[Raw data — start]

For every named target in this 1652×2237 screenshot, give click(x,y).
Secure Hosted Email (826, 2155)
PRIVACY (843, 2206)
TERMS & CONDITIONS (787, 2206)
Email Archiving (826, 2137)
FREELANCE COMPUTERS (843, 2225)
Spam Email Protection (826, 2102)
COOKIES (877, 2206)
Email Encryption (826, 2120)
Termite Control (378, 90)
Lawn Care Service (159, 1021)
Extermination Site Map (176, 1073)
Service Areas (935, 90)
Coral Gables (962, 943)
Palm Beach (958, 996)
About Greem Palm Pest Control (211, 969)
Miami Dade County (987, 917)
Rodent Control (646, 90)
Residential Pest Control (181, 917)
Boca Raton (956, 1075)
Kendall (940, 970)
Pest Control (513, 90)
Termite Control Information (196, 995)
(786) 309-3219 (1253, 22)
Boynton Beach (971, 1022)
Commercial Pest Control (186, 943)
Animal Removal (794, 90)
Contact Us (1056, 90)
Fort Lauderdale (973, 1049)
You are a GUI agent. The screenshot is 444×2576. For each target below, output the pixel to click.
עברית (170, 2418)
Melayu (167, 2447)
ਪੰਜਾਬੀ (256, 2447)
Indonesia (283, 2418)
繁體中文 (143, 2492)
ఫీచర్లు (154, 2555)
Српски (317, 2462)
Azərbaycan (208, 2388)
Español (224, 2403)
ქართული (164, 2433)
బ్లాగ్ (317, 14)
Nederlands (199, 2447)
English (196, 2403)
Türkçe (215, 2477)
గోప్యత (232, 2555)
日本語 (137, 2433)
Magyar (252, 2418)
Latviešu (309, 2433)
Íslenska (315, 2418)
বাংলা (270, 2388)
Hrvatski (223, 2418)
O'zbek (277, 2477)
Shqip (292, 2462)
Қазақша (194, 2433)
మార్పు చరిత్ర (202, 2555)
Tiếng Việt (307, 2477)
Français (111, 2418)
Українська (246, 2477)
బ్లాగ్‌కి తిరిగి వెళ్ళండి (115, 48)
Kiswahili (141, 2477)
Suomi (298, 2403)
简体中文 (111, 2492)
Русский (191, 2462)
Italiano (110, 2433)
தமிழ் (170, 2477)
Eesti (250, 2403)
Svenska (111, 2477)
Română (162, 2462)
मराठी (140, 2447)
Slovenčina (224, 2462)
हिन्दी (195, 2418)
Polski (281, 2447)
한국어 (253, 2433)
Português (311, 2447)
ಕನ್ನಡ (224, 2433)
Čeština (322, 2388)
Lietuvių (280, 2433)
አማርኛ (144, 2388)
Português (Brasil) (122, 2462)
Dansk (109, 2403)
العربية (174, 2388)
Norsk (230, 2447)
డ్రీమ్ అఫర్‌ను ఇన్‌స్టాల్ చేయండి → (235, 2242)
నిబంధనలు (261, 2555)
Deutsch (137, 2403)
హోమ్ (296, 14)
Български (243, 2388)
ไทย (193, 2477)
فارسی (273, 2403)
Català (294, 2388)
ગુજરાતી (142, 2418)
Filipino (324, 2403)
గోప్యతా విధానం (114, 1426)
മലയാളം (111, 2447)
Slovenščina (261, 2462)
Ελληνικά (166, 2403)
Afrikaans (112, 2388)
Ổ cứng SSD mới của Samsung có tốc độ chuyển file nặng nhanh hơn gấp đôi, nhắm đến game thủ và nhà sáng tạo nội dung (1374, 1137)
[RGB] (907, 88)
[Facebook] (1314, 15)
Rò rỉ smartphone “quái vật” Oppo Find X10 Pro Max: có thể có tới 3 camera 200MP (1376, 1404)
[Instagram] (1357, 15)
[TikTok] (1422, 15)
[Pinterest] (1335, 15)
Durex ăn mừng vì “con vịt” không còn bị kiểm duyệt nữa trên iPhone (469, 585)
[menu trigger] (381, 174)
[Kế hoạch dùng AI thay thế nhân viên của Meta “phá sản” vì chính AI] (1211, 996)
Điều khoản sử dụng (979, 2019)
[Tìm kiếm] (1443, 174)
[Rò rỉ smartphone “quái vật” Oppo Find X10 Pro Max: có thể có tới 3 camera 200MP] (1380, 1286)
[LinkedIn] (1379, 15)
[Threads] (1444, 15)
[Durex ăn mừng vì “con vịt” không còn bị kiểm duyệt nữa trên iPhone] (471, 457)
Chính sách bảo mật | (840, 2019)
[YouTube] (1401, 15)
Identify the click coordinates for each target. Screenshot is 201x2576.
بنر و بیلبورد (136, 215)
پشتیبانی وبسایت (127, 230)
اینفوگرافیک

[Raw data — finish]

**Task goal**
A verbatim copy of every entry is required.

**Final answer**
For every named target in this 1652×2237 screenshot, give click(x,y).
Secure Hosted Email (826, 2155)
PRIVACY (843, 2206)
TERMS & CONDITIONS (787, 2206)
Email Archiving (826, 2137)
FREELANCE COMPUTERS (843, 2225)
Spam Email Protection (826, 2102)
COOKIES (877, 2206)
Email Encryption (826, 2120)
Termite Control (378, 90)
Lawn Care Service (159, 1021)
Extermination Site Map (176, 1073)
Service Areas (935, 90)
Coral Gables (962, 943)
Palm Beach (958, 996)
About Greem Palm Pest Control (211, 969)
Miami Dade County (987, 917)
Rodent Control (646, 90)
Residential Pest Control (181, 917)
Boca Raton (956, 1075)
Kendall (940, 970)
Pest Control (513, 90)
Termite Control Information (196, 995)
(786) 309-3219 (1253, 22)
Boynton Beach (971, 1022)
Commercial Pest Control (186, 943)
Animal Removal (794, 90)
Contact Us (1056, 90)
Fort Lauderdale (973, 1049)
You are a GUI agent. The screenshot is 444×2576. For each target below, output the pixel to click.
עברית (170, 2418)
Melayu (167, 2447)
ਪੰਜਾਬੀ (256, 2447)
Indonesia (283, 2418)
繁體中文 (143, 2492)
ఫీచర్లు (154, 2555)
Српски (317, 2462)
Azərbaycan (208, 2388)
Español (224, 2403)
ქართული (164, 2433)
బ్లాగ్ (317, 14)
Nederlands (199, 2447)
English (196, 2403)
Türkçe (215, 2477)
గోప్యత (232, 2555)
日本語 (137, 2433)
Magyar (252, 2418)
Latviešu (309, 2433)
Íslenska (315, 2418)
বাংলা (270, 2388)
Hrvatski (223, 2418)
O'zbek (277, 2477)
Shqip (292, 2462)
Қазақша (194, 2433)
మార్పు చరిత్ర (202, 2555)
Tiếng Việt (307, 2477)
Français (111, 2418)
Українська (246, 2477)
బ్లాగ్‌కి తిరిగి వెళ్ళండి (115, 48)
Kiswahili (141, 2477)
Suomi (298, 2403)
简体中文 (111, 2492)
Русский (191, 2462)
Italiano (110, 2433)
தமிழ் (170, 2477)
Eesti (250, 2403)
Svenska (111, 2477)
Română (162, 2462)
मराठी (140, 2447)
Slovenčina (224, 2462)
हिन्दी (195, 2418)
Polski (281, 2447)
한국어 (253, 2433)
Português (311, 2447)
ಕನ್ನಡ (224, 2433)
Čeština (322, 2388)
Lietuvių (280, 2433)
አማርኛ (144, 2388)
Português (Brasil) (122, 2462)
Dansk (109, 2403)
العربية (174, 2388)
Norsk (230, 2447)
డ్రీమ్ అఫర్‌ను ఇన్‌స్టాల్ చేయండి → (235, 2242)
నిబంధనలు (261, 2555)
Deutsch (137, 2403)
హోమ్ (296, 14)
Български (243, 2388)
ไทย (193, 2477)
فارسی (273, 2403)
Català (294, 2388)
ગુજરાતી (142, 2418)
Filipino (324, 2403)
గోప్యతా విధానం (114, 1426)
മലയാളം (111, 2447)
Slovenščina (261, 2462)
Ελληνικά (166, 2403)
Afrikaans (112, 2388)
Ổ cứng SSD mới của Samsung có tốc độ chuyển file nặng nhanh hơn gấp đôi, nhắm đến game thủ và nhà sáng tạo nội dung (1374, 1137)
[RGB] (907, 88)
[Facebook] (1314, 15)
Rò rỉ smartphone “quái vật” Oppo Find X10 Pro Max: có thể có tới 3 camera 200MP (1376, 1404)
[Instagram] (1357, 15)
[TikTok] (1422, 15)
[Pinterest] (1335, 15)
Durex ăn mừng vì “con vịt” không còn bị kiểm duyệt nữa trên iPhone (469, 585)
[menu trigger] (381, 174)
[Kế hoạch dùng AI thay thế nhân viên của Meta “phá sản” vì chính AI] (1211, 996)
Điều khoản sử dụng (979, 2019)
[Tìm kiếm] (1443, 174)
[Rò rỉ smartphone “quái vật” Oppo Find X10 Pro Max: có thể có tới 3 camera 200MP] (1380, 1286)
[LinkedIn] (1379, 15)
[Threads] (1444, 15)
[Durex ăn mừng vì “con vịt” không còn bị kiểm duyệt nữa trên iPhone] (471, 457)
Chính sách bảo mật | (840, 2019)
[YouTube] (1401, 15)
Identify the click coordinates for each target. Screenshot is 201x2576.
بنر و بیلبورد (136, 215)
پشتیبانی وبسایت (127, 230)
اینفوگرافیک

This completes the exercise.